Moreover, the Government submits that it was never "provided with any other witness statements, impeaching, or exculpatory material by the KBA." [Record No. 1408, p. 16] Nor does the fact that the Government received information from the KBA regarding the defendants show that the KBA provided information regarding any witness. [See id.] The United States moved the Supreme Court of Kentucky, on behalf of federal law enforcement, for the release of documents it had gathered only for Defendants Gallion, Mills, and Cunningham. [Record No. 1406-3] This did not relate to any witness, including Chesley. [See id.] In short, there is simply no support - aside from Gallion's conjecture - that the KBA provided the Government with information regarding Chesley or any other witness. The record indicates that the opposite is true. There is no need to return the matter to the magistrate judge to permit discovery because the record is clear on this point. Accordingly, this objection will be overruled.

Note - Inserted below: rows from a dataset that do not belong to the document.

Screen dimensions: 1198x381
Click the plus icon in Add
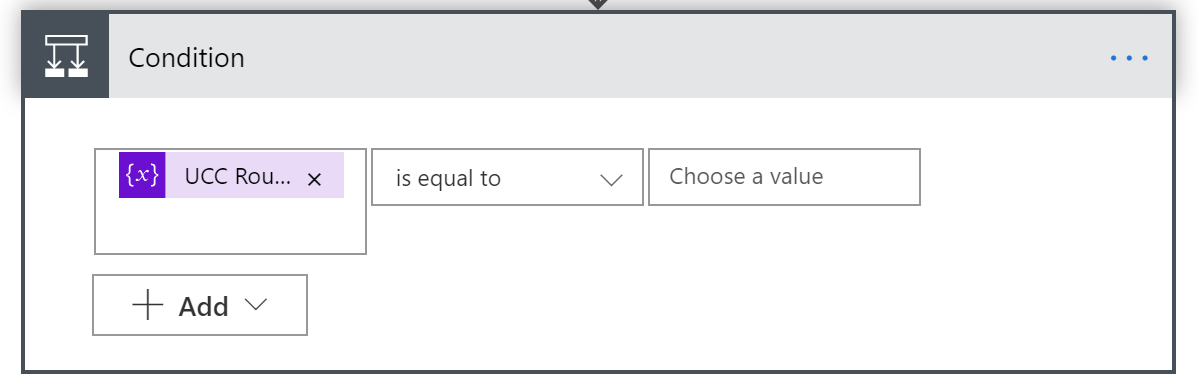coord(147,305)
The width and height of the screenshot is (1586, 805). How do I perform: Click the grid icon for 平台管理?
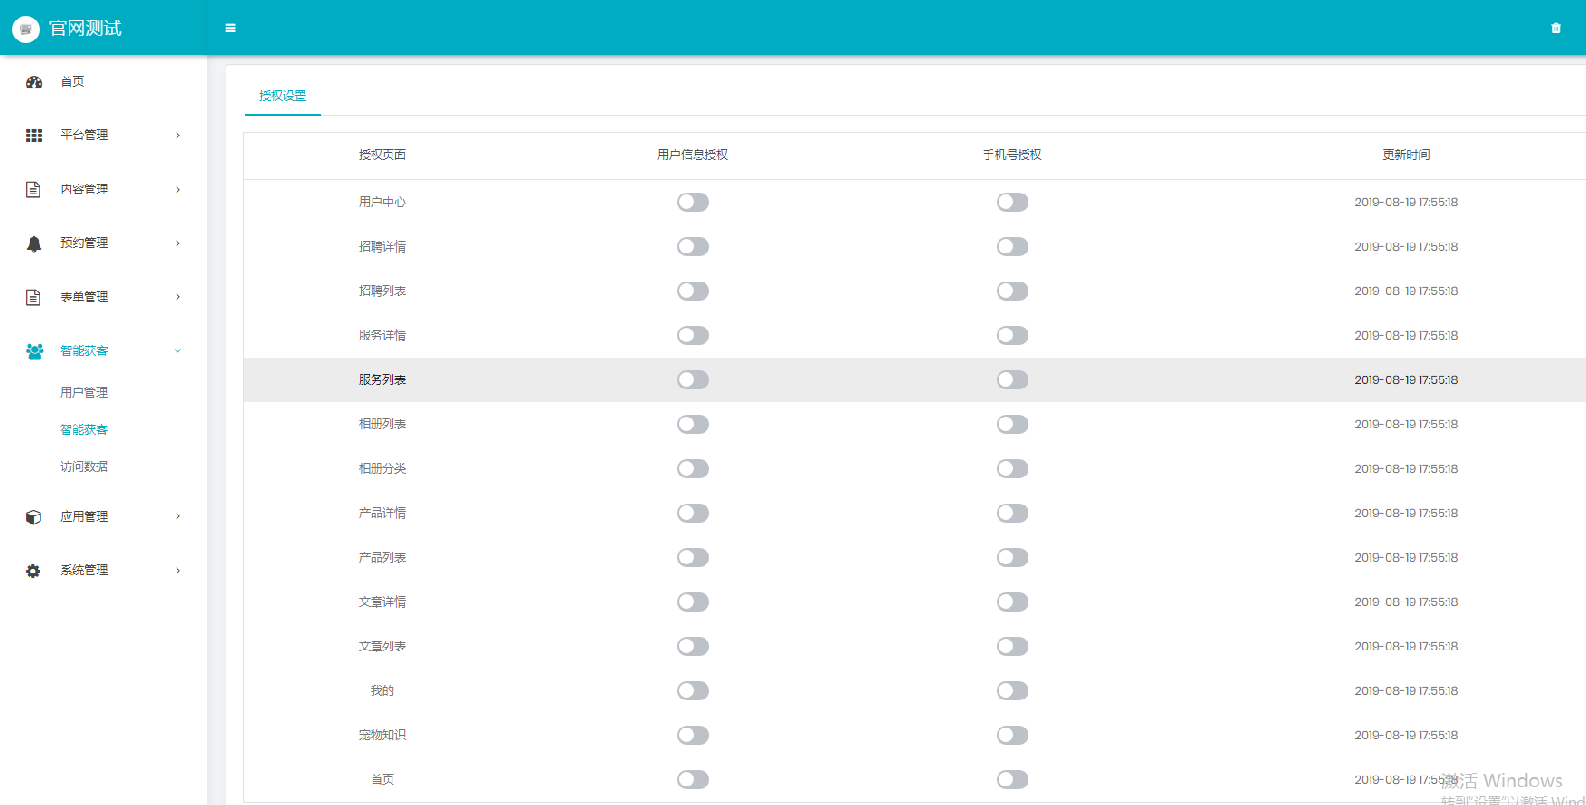[x=34, y=135]

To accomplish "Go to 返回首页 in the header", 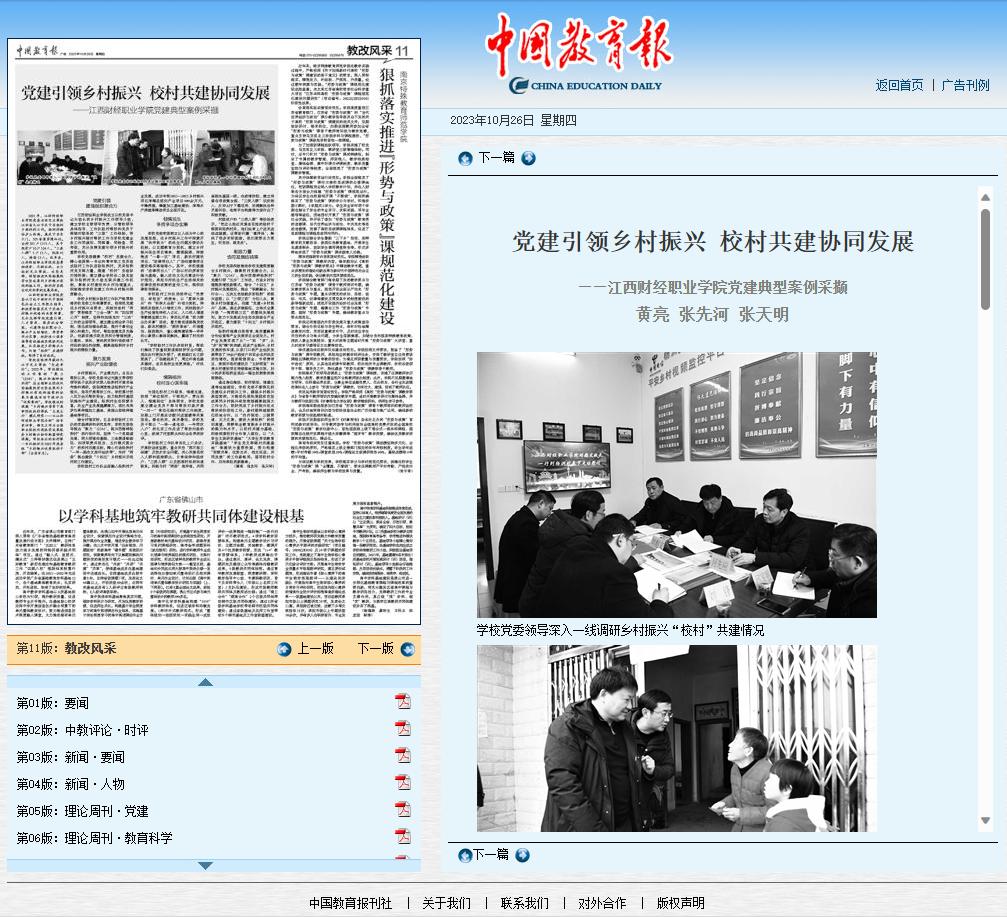I will coord(899,85).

ii. Claims of Judicial Bias
The Court now turns to Gallion's claims of judicial bias. Gallion asserts that his constitutional rights were violated due to a variety of the Court's rulings during his trial. Because none of these claims were raised on direct appeal, they are procedurally barred. See Frady, 456 U.S. at 168 (If a § 2255 petitioner could have raised a claim at trial or on direct appeal but did not, § 2255 relief on that claim is deemed procedurally defaulted). Gallion offers no explanation regarding why he did not raise these grounds on direct appeal, and there is no "complete miscarriage of justice" that would excuse this deficiency. See id.

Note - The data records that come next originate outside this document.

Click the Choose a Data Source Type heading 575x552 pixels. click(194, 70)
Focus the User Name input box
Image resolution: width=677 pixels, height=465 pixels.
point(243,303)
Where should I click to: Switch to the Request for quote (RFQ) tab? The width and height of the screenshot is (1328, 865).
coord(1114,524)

Even if these claims were not barred, they are otherwise meritless. The Court's rulings during the course of the trial were firmly rooted in the law and in the Court's power to "impose silence, respect, and "decorum" and "submission to [the Court's] lawful mandates." Anderson v. Dunn, 19 U.S. 204, 6 Wheat. 204, 227 (1821); see also 18 U.S.C. § 401. And Gallion's claims of improper ex parte communications between the Court and various parties are specious and warrant no further discussion. As a result, Gallion's final objection fails.
V.
Gallion has not demonstrated that he is entitled to collateral relief under 28 U.S.C. § 2255. Likewise, he has not shown that this Court should issue a Certificate of Appealability on any claim. Accordingly, it is hereby
ORDERED as follows:
1) Defendant William J. Gallion's Motion for Recusal and Motion to Transfer [Record No. 1427] is DENIED.

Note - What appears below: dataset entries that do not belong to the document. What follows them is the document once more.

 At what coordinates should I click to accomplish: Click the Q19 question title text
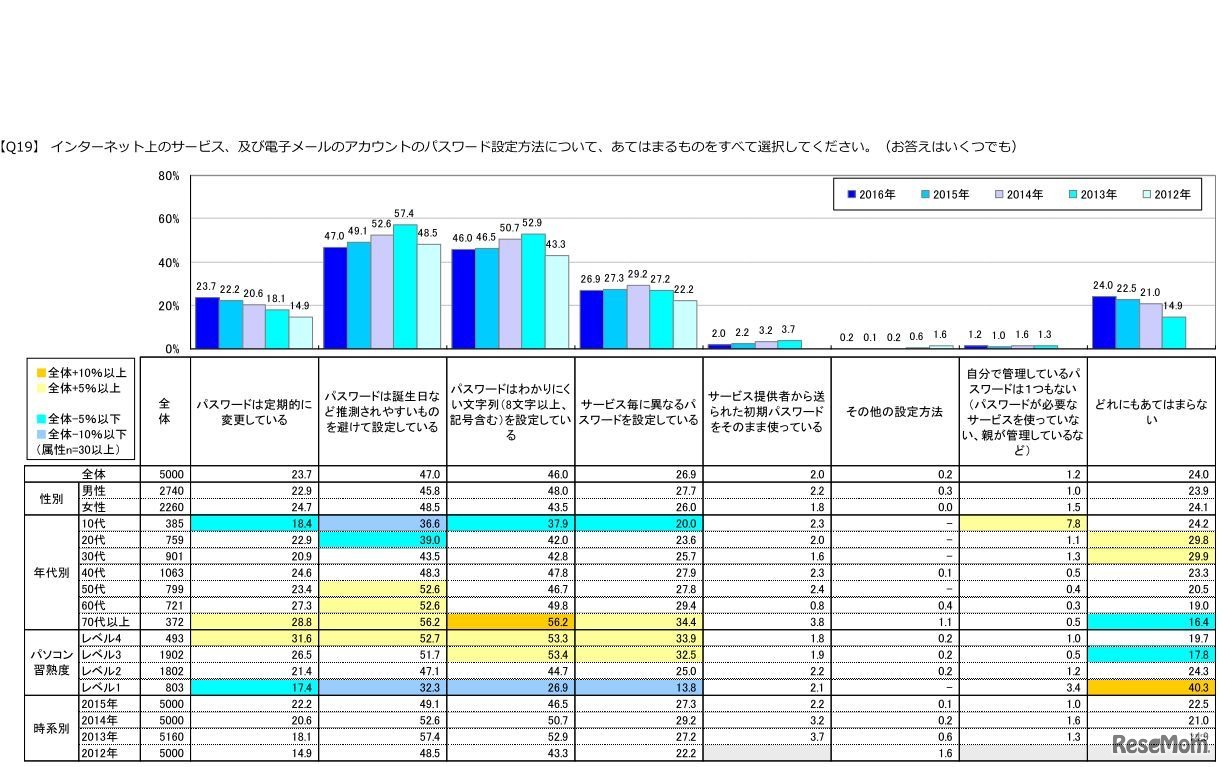coord(400,144)
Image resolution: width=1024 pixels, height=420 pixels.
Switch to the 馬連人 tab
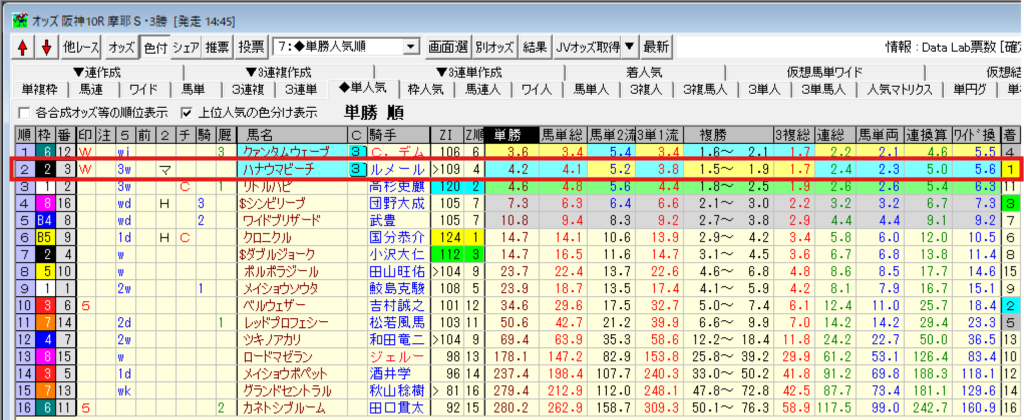coord(482,89)
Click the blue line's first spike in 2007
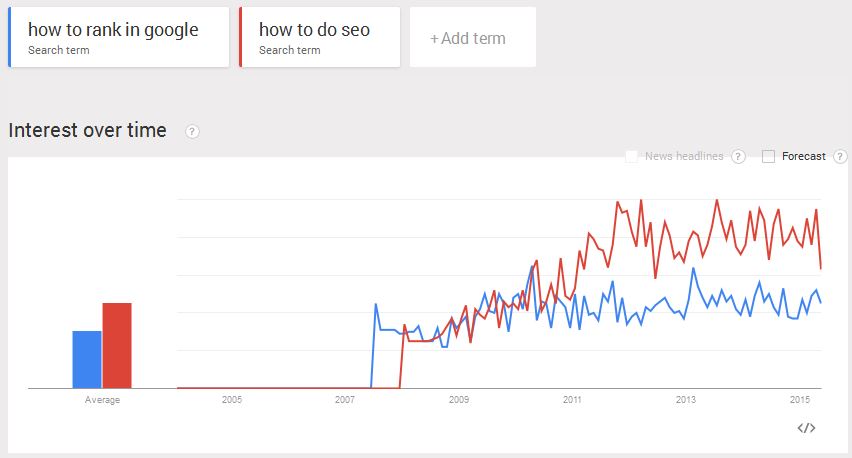Screen dimensions: 852x458 (x=375, y=304)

2) The Report and Recommendation of Magistrate Judge J. Gregory Wehrman [Record No. 1419] is ADOPTED and INCORPORATED by reference.
3) Defendant Gallion's objections to the Report and Recommendation [Record No. 1422] are OVERRULED.
4) Defendant Gallion's motion to vacate, set aside, or correct his sentence [Record No. 1406] is DENIED and this matter is DISMISSED from the Court's docket. A separate Judgment shall issue this date.
5) A Certificate of Appealability shall not issue.